AIM OF THE TASK -
Report back every line in the data that includes the string "time".

Records contained in a dataset -
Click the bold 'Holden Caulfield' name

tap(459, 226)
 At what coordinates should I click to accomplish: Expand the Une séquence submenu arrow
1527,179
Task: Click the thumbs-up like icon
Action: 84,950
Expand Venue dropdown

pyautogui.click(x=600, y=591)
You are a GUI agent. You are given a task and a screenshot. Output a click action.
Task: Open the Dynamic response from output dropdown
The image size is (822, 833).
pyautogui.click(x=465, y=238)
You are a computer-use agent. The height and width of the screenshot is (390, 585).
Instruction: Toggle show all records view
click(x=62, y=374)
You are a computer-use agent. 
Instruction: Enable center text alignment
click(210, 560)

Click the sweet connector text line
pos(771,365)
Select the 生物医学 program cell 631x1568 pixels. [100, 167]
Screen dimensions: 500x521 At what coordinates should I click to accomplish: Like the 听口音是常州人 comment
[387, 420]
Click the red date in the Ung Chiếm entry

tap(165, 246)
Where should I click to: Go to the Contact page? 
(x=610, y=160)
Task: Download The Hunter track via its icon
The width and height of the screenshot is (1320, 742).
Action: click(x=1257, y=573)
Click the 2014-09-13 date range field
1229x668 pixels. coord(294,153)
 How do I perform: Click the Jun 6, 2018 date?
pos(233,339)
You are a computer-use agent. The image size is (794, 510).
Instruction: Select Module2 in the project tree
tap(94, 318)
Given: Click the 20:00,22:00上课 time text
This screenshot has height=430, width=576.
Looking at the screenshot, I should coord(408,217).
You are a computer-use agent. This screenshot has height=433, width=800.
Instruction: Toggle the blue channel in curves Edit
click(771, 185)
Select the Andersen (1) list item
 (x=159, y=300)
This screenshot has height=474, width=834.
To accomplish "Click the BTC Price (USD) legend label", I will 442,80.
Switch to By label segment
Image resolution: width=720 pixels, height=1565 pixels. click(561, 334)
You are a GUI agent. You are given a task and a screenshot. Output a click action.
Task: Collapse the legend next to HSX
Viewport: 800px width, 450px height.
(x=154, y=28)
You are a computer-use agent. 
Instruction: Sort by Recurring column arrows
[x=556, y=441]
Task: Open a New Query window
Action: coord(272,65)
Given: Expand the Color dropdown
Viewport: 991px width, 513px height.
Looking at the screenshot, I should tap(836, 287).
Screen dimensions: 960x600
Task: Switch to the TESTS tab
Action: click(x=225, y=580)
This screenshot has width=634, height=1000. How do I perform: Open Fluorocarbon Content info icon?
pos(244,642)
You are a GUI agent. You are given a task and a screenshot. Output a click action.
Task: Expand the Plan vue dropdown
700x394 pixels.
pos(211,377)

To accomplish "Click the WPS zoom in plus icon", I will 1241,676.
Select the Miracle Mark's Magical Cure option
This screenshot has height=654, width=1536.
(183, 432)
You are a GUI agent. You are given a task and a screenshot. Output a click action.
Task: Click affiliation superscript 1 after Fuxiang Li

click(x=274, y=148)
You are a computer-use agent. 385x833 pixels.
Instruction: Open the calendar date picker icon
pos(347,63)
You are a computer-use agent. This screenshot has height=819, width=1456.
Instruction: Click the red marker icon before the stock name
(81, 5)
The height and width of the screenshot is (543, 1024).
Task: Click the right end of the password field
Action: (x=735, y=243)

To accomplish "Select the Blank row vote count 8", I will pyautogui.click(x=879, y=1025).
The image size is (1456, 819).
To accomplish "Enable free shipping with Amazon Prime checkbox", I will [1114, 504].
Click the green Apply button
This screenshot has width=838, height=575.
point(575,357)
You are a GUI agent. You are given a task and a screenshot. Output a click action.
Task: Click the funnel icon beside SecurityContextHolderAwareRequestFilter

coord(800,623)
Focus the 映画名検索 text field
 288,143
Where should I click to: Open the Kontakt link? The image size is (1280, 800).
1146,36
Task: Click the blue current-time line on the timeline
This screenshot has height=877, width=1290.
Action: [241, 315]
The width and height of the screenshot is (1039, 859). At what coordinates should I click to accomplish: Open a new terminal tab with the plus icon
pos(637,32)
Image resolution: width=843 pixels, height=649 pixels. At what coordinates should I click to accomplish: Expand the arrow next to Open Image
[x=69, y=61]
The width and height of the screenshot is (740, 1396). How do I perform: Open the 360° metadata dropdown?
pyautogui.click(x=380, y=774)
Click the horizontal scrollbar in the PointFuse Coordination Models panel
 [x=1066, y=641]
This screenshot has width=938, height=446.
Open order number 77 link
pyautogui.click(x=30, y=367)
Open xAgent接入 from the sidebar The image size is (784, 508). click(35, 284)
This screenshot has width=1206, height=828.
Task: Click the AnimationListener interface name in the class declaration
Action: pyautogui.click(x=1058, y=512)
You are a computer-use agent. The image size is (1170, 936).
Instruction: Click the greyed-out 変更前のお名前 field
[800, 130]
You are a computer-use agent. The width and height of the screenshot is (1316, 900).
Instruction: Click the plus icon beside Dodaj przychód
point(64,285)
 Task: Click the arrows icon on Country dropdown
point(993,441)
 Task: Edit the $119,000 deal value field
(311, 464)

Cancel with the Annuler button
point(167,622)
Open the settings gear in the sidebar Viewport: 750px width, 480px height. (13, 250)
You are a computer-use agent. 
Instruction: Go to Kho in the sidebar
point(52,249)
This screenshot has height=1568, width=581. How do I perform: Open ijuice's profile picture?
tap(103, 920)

FINISHED EXERCISE -
Given: Click the 20:00,22:00上课 time text
Task: Click the blue current-time line on the timeline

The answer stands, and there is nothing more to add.